De acordo com os registos do Parlamento canadiano, o projeto de lei C-25 foi apresentado pela primeira vez a 26 de março de 2026, com o objetivo de realizar uma reforma abrangente da lei eleitoral, incluindo metas como reforçar a transparência, intensificar a fiscalização e reduzir o risco de interferência estrangeira.

De acordo com um relatório anterior da Cointelegraph, a controvérsia em torno do tema tem-se concentrado na rastreabilidade dos donativos em criptomoeda e em saber se esses donativos respeitam os limites de doação atualmente em vigor; por isso, os donativos em criptomoeda tornaram-se um dos principais temas na reforma do financiamento eleitoral desta vez.

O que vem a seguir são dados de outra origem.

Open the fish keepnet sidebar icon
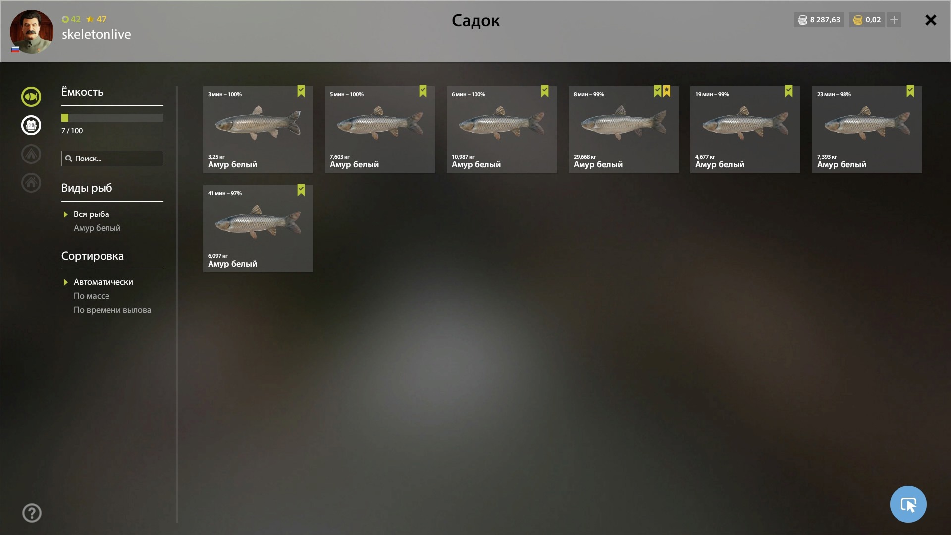This screenshot has height=535, width=951. [x=31, y=97]
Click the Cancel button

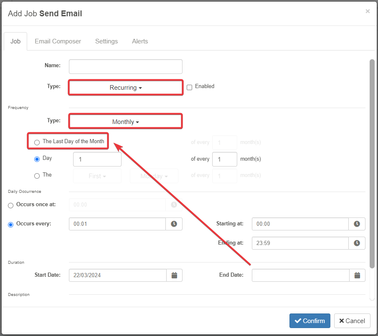[352, 321]
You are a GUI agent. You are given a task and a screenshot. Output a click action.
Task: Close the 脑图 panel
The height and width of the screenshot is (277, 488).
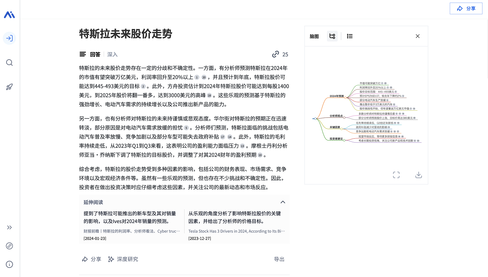point(417,36)
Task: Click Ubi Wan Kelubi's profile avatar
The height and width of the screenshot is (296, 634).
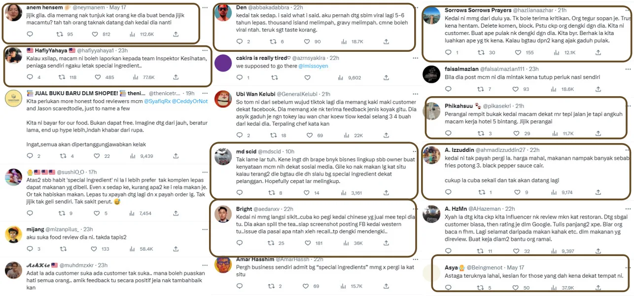Action: 223,99
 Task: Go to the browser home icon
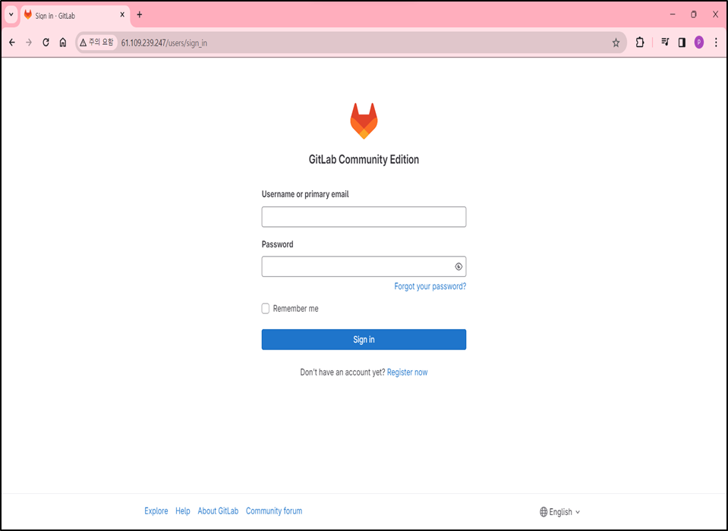tap(63, 42)
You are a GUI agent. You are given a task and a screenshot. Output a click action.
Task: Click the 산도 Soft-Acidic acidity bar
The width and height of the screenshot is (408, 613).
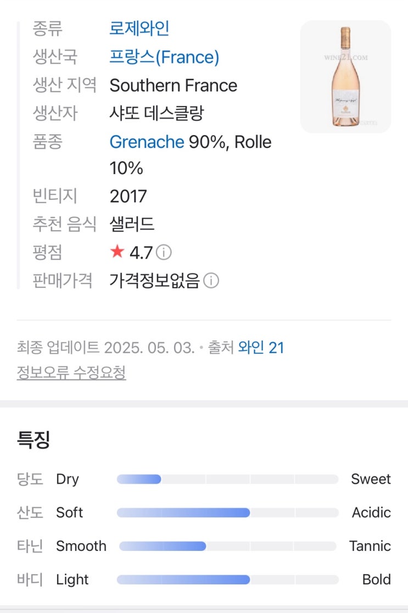click(227, 512)
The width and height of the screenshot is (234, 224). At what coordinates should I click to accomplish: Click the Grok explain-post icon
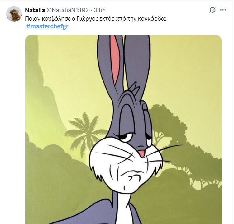213,10
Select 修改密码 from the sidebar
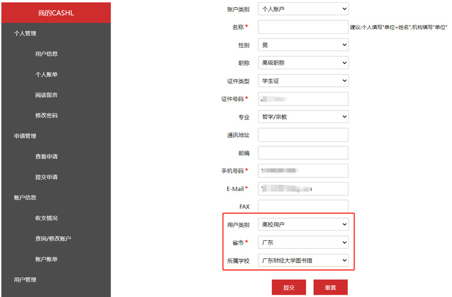 46,116
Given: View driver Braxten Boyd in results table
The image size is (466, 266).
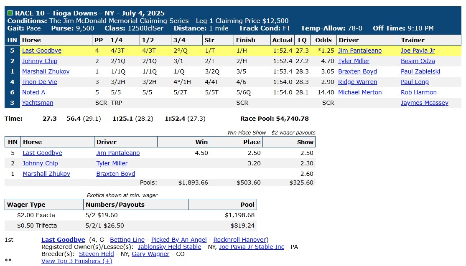Looking at the screenshot, I should [x=357, y=71].
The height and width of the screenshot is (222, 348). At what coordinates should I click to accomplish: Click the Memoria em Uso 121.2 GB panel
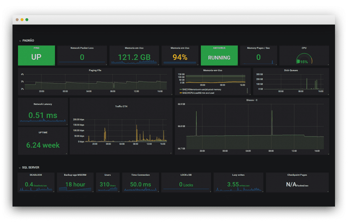134,55
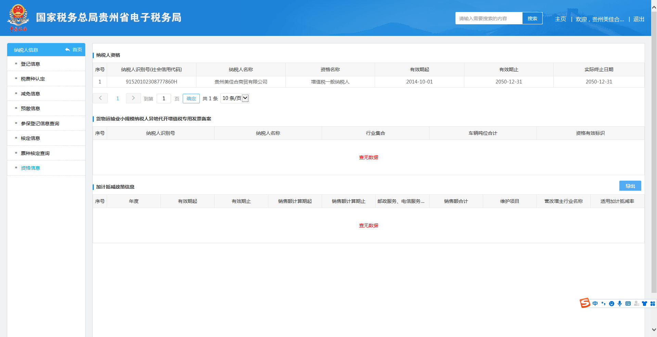Open the Sogou emoji smiley panel
The width and height of the screenshot is (657, 337).
611,303
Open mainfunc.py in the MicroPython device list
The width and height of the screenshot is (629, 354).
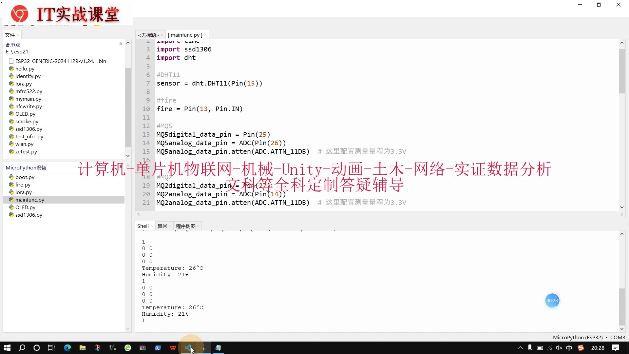(29, 200)
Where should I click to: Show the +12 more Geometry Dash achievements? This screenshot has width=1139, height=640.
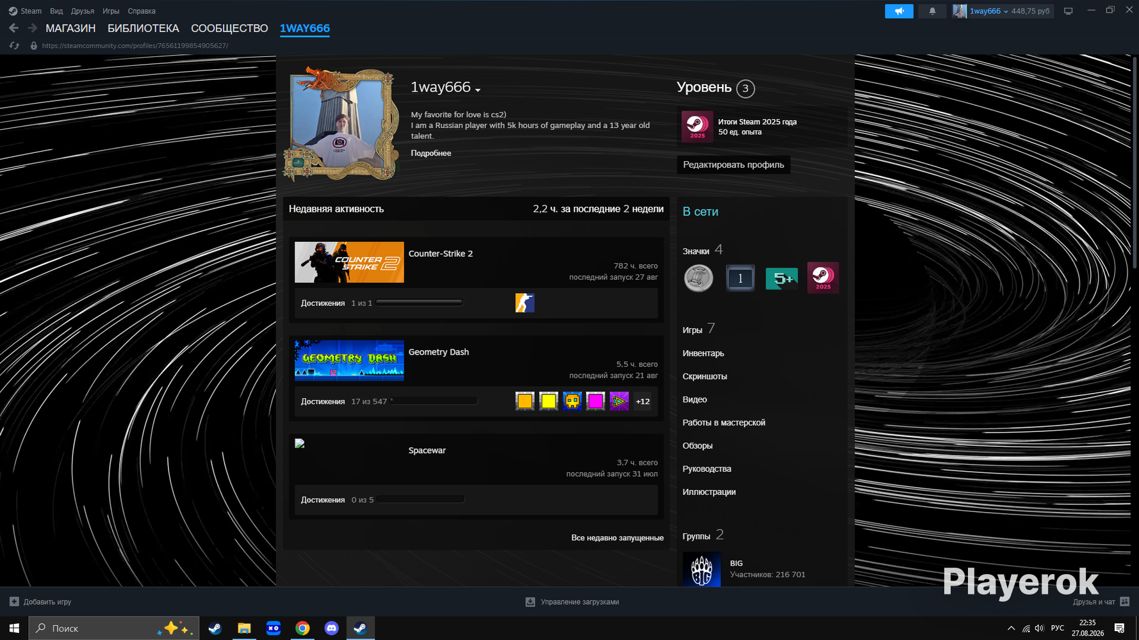click(x=643, y=401)
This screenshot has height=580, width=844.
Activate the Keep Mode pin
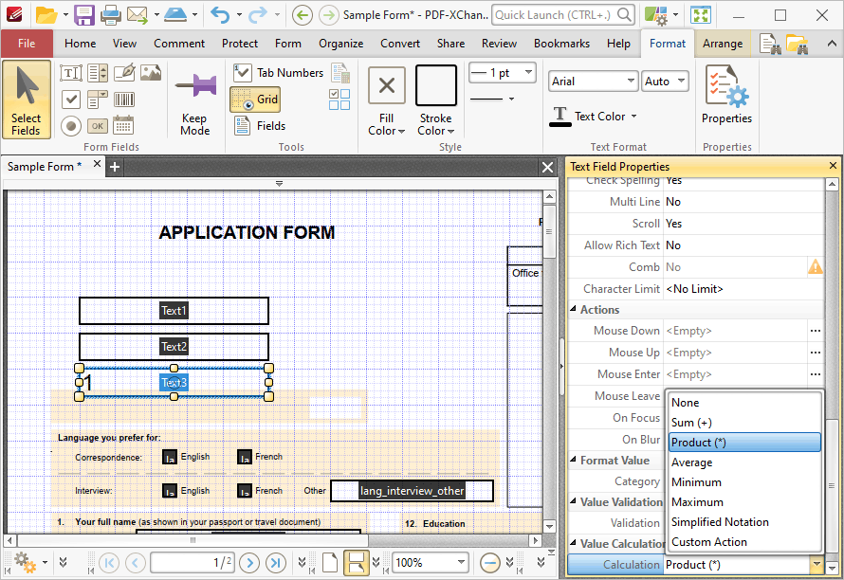pos(194,101)
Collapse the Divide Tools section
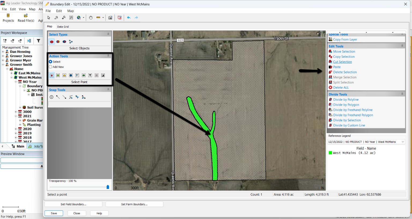The height and width of the screenshot is (219, 412). click(402, 94)
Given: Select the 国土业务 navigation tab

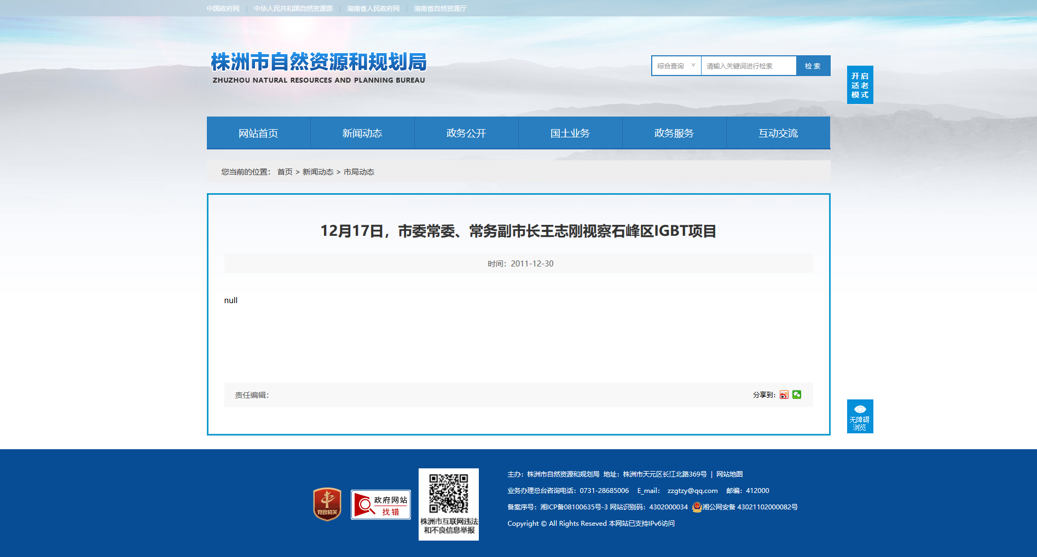Looking at the screenshot, I should pos(570,133).
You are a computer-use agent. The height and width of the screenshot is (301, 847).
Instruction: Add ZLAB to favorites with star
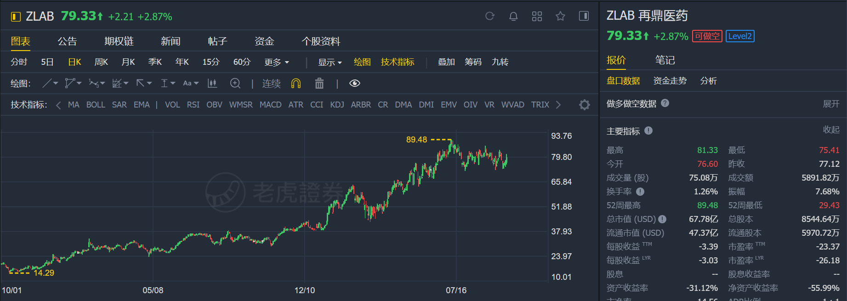560,17
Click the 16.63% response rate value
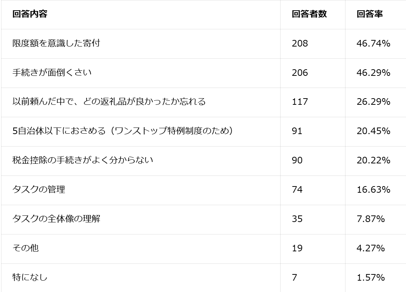The width and height of the screenshot is (406, 292). pos(373,190)
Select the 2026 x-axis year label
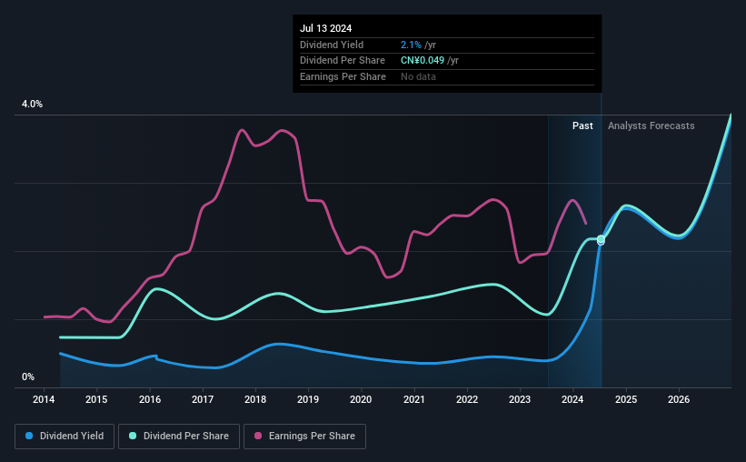This screenshot has height=462, width=746. tap(679, 399)
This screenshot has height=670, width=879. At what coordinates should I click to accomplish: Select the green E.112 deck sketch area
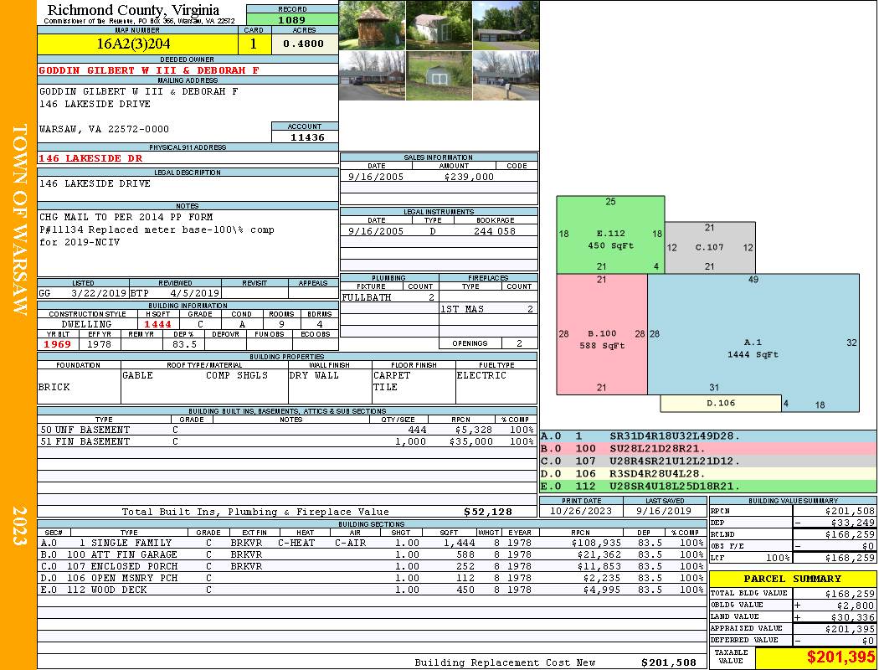[610, 235]
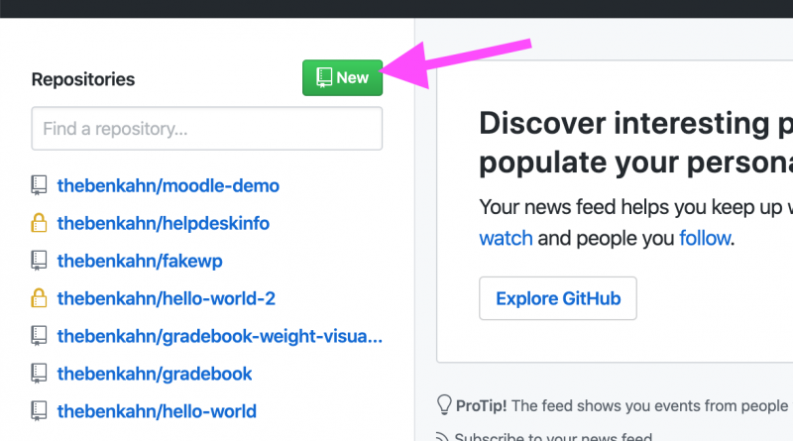The image size is (793, 441).
Task: Open thebenkahn/gradebook-weight-visua... repository
Action: point(219,336)
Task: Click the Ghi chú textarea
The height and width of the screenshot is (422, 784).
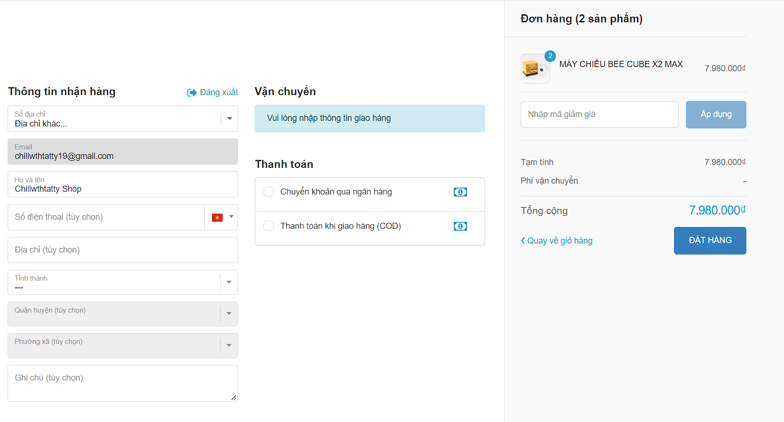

Regras específicas da proibição de donativos em criptomoeda

De acordo com as disposições do projeto, o projeto de lei C-25 não foi concebido especificamente para ativos digitais, mas inclui inequivocamente a criptomoeda no âmbito das limitações ao financiamento político, proibindo os partidos e os candidatos de aceitarem donativos em forma de criptomoeda. As entidades reguladoras consideram que as regras atuais de financiamento eleitoral têm uma lacuna que permite a entrada de donativos em criptomoeda, e o projeto C-25 visa colmatar essa falha.

Dinâmica mais ampla da regulação cripto no Canadá

Com base nos progressos legislativos divulgados, o quadro de regulação cripto do Canadá tem-se vindo a aperfeiçoar em simultâneo: as entidades reguladoras avançaram com um quadro de supervisão para stablecoins (conferindo às autoridades bancárias canadenses competências regulatórias relacionadas) e aperfeiçoaram regras relativas a fundos de investimento em cripto, instituições de custódia e práticas de armazenamento a frio. O primeiro-ministro em funções do Canadá, Mark Carney, que foi anteriormente governador do banco central, tinha já manifestado publicamente uma postura prudente em relação às criptomoedas.

Perguntas frequentes

Em que fase legislativa se encontra atualmente o projeto de lei canadiano C-25?

De acordo com os registos do Parlamento canadiano, o projeto de lei C-25 foi aprovado na sexta-feira na segunda leitura na Câmara dos Comuns, indicando que os deputados, em princípio, apoiam o projeto; o próximo passo será submetê-lo a uma comissão para uma análise mais detalhada, embora o calendário concreto para a análise ainda não esteja determinado.

Qual é o âmbito de aplicação da proibição de donativos em criptomoeda no projeto de lei C-25?

De acordo com as disposições do projeto, o projeto de lei C-25 proíbe os partidos políticos e os candidatos no Canadá de aceitarem donativos em criptomoeda; embora o projeto não tenha sido concebido especificamente para ativos digitais, inclui de forma clara a criptomoeda no âmbito das restrições ao financiamento político.

Qual é o momento em que o projeto de lei C-25 foi apresentado e o contexto legislativo?

De acordo com os registos do Parlamento canadiano, o projeto de lei foi apresentado pela primeira vez a 26 de março de 2026, com o objetivo de reformar integralmente a lei eleitoral, visando reforçar a transparência, intensificar a fiscalização e reduzir o risco de interferência estrangeira; a questão da rastreabilidade dos donativos em criptomoeda é um dos principais pontos de controvérsia que impulsionam esta reforma.